Se toman prestados títulos de un bróker.

Se venden las acciones en el mercado.

Cuando las acciones bajan, se compran nuevamente y se devuelven al bróker.

La ganancia se obtiene de la diferencia entre el precio de venta y el de compra. Si las acciones suben, se deben comprar más caras, generando una pérdida. Por ejemplo, si se venden acciones a 5 euros y luego se compran a 3 euros, la ganancia sería de 2 euros por acción. Si las acciones suben, las pérdidas pueden ser ilimitadas, mientras que las ganancias están limitadas al 100%.

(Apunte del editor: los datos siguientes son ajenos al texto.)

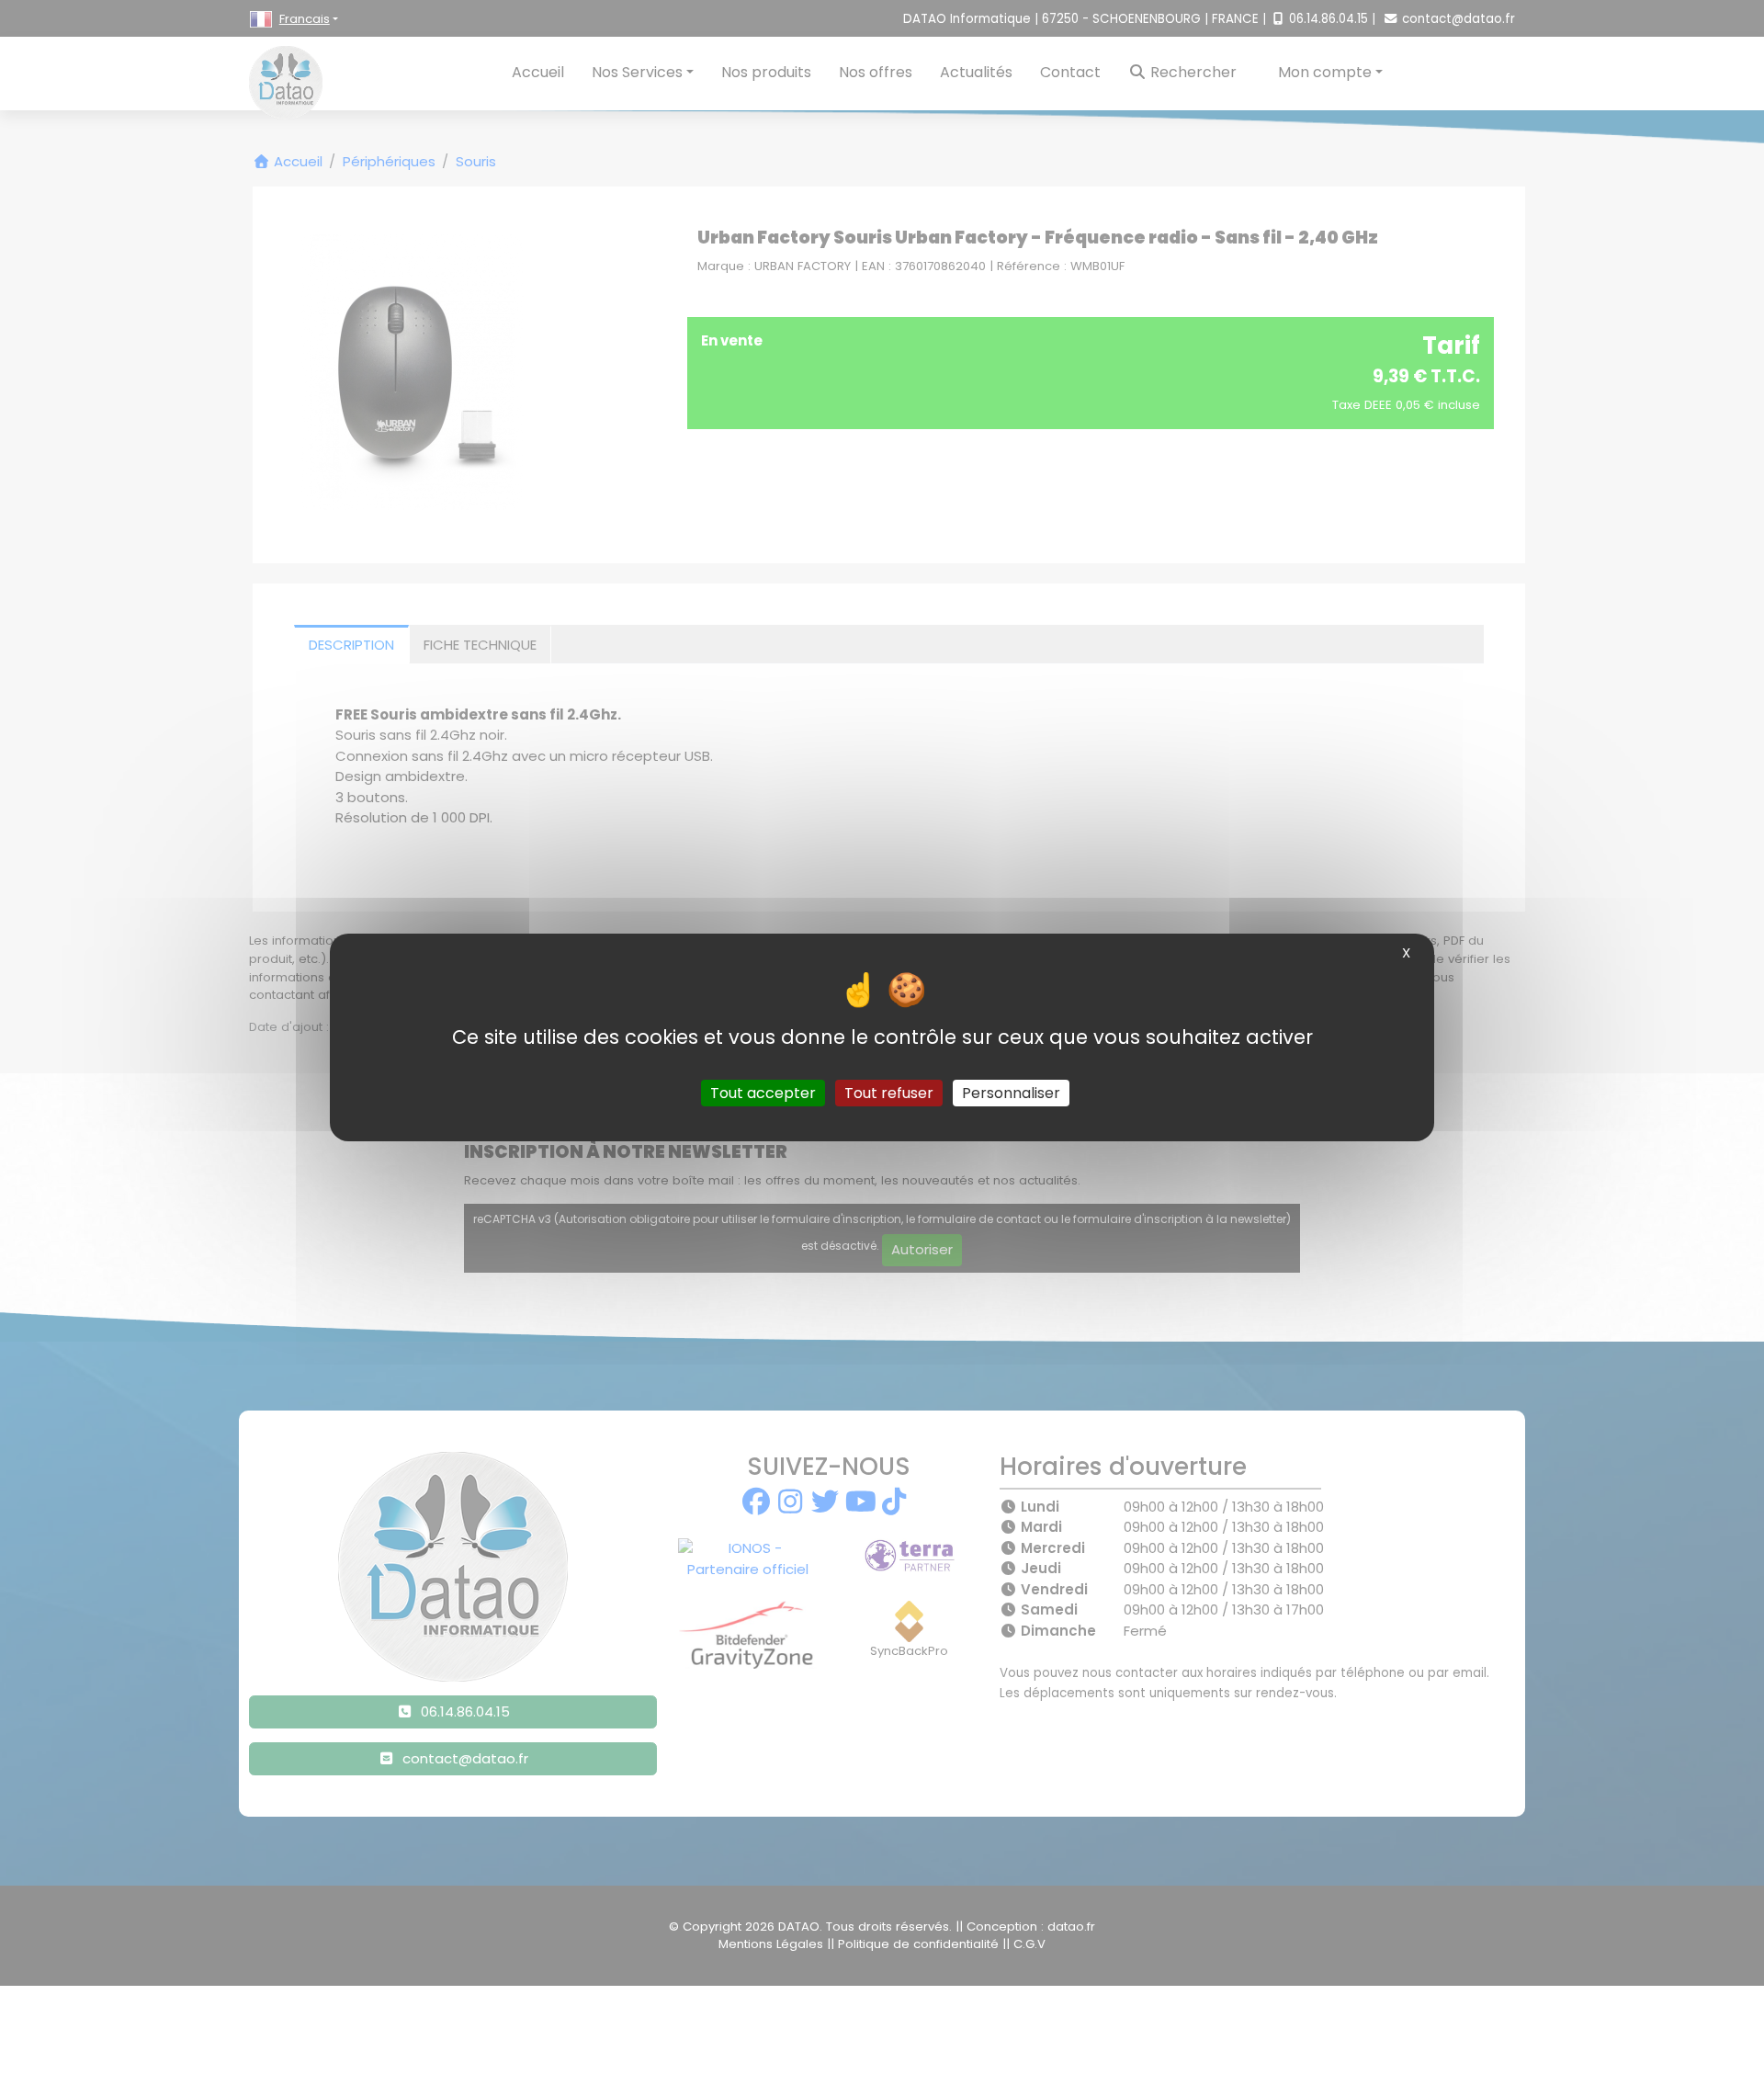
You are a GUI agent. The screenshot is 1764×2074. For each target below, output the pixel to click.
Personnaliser (1011, 1092)
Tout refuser (888, 1092)
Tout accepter (763, 1092)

[11] La Ummah es un concepto islámico fundamental que se refiere a la comunidad de creyentes musulmanes que comparten una fe común, así como valores, prácticas y normas éticas en el marco de la religión islámica. Se considera una entidad social, cultural y religiosa que une a los musulmanes en una comunidad global basada en la adhesión a los principios y enseñanzas del Islam. La Ummah es vista como una comunidad de creyentes que comparten una identidad religiosa y espiritual, independientemente de su origen étnico, nacionalidad o afiliación cultural. La solidaridad, la fraternidad y la colaboración son valores fundamentales dentro de la Ummah, que busca promover la unidad y la cohesión entre los seguidores del Islam en todo el mundo.